**Reading text:**
/decision-tree-random-forest-diabetes

Classification of Diabetes Risk Using Decision Tree and Random Forest Models

Primary LanguageJupyter NotebookMIT LicenseMIT

Diabetes Risk Prediction Using Decision Tree and Random Forest Models

This project aims to predict the risk of diabetes in patients using medical data. The models used in this project are Decision Tree and Random Forest, and the project includes steps such as data preprocessing, model training, hyperparameter tuning, and evaluation. This repository contains the code, data, and a detailed report on the process and outcomes.

Table of Contents

Introduction

The goal of this project is to classify whether a patient has diabetes based on several medical attributes such as glucose level, BMI, and age. The classification models used are Decision Tree and Random Forest, which are powerful tools for handling classification tasks with structured data. This project explores the end-to-end machine learning pipeline, from data preprocessing to model evaluation.

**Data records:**
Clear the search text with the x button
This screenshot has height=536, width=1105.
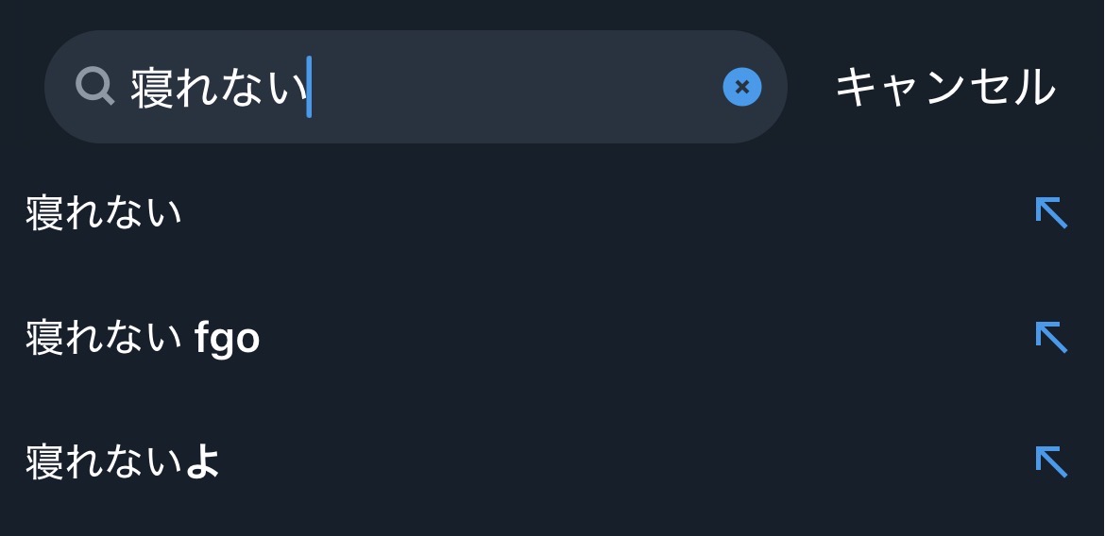coord(742,87)
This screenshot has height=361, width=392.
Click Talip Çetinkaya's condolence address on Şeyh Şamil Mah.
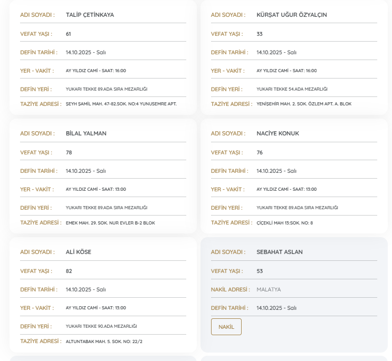pos(121,104)
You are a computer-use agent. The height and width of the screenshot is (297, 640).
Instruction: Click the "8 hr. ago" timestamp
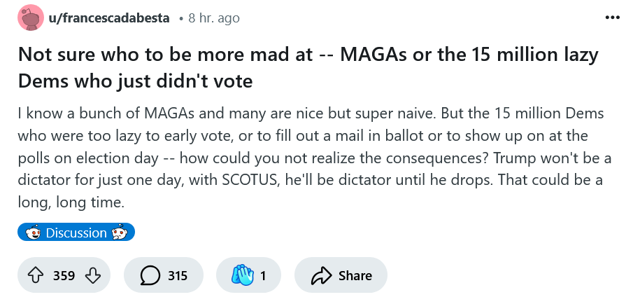click(214, 18)
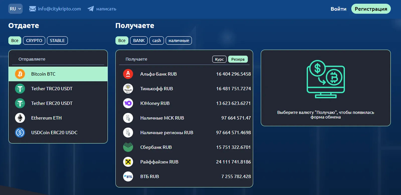
Task: Click the Telegram paper plane icon
Action: coord(91,9)
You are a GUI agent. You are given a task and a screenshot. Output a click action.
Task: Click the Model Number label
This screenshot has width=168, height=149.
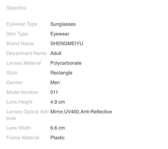point(23,92)
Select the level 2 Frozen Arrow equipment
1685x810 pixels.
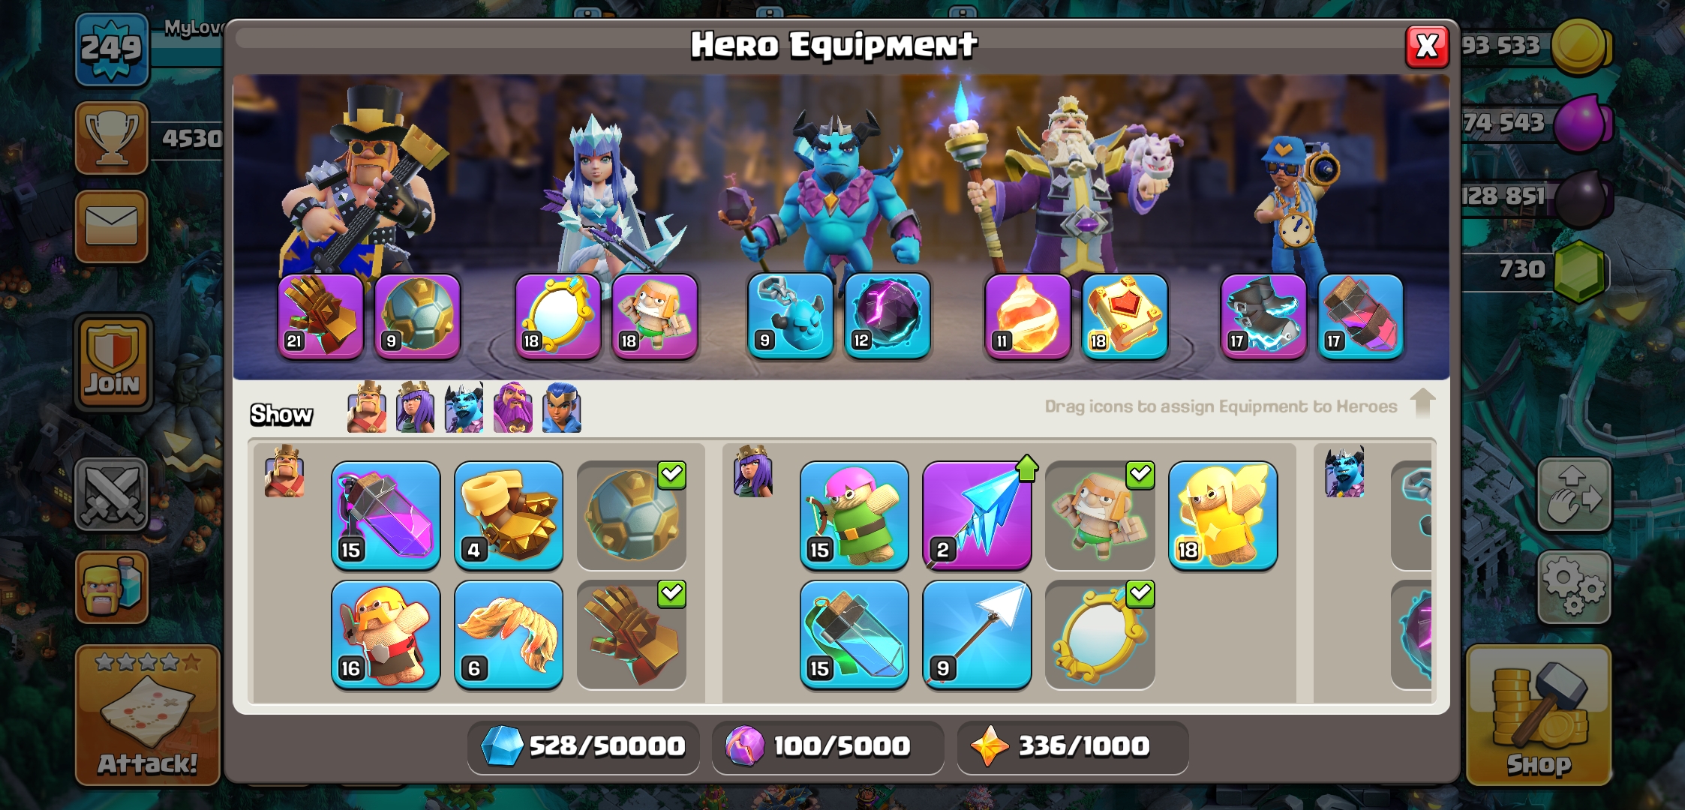[976, 515]
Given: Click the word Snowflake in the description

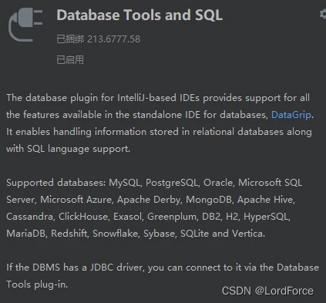Looking at the screenshot, I should pos(115,234).
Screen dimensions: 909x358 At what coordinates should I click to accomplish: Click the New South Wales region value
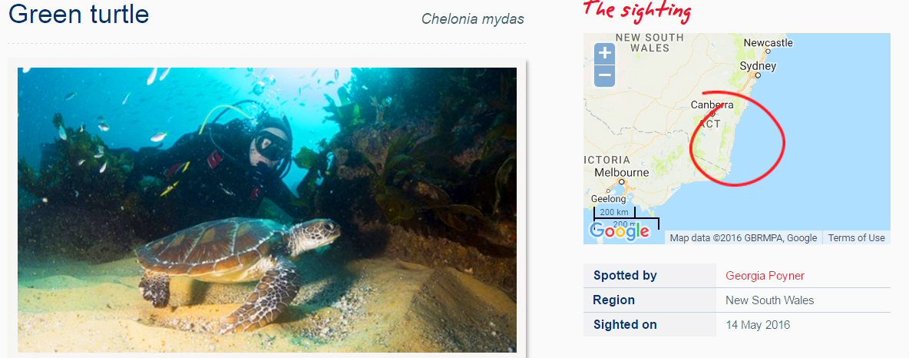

**Assigned task 1:**
According to the diabetes project description, which two models are used to predict diabetes risk?
**Assigned task 2:**
Please output the diabetes project description's wording from the words "Table of Contents" and stop after "to model evaluation.".
The entries are separate material, unrelated to the project description.

**Worked solution 1:**
Decision Tree and Random Forest.

**Worked solution 2:**
Table of Contents

Introduction

The goal of this project is to classify whether a patient has diabetes based on several medical attributes such as glucose level, BMI, and age. The classification models used are Decision Tree and Random Forest, which are powerful tools for handling classification tasks with structured data. This project explores the end-to-end machine learning pipeline, from data preprocessing to model evaluation.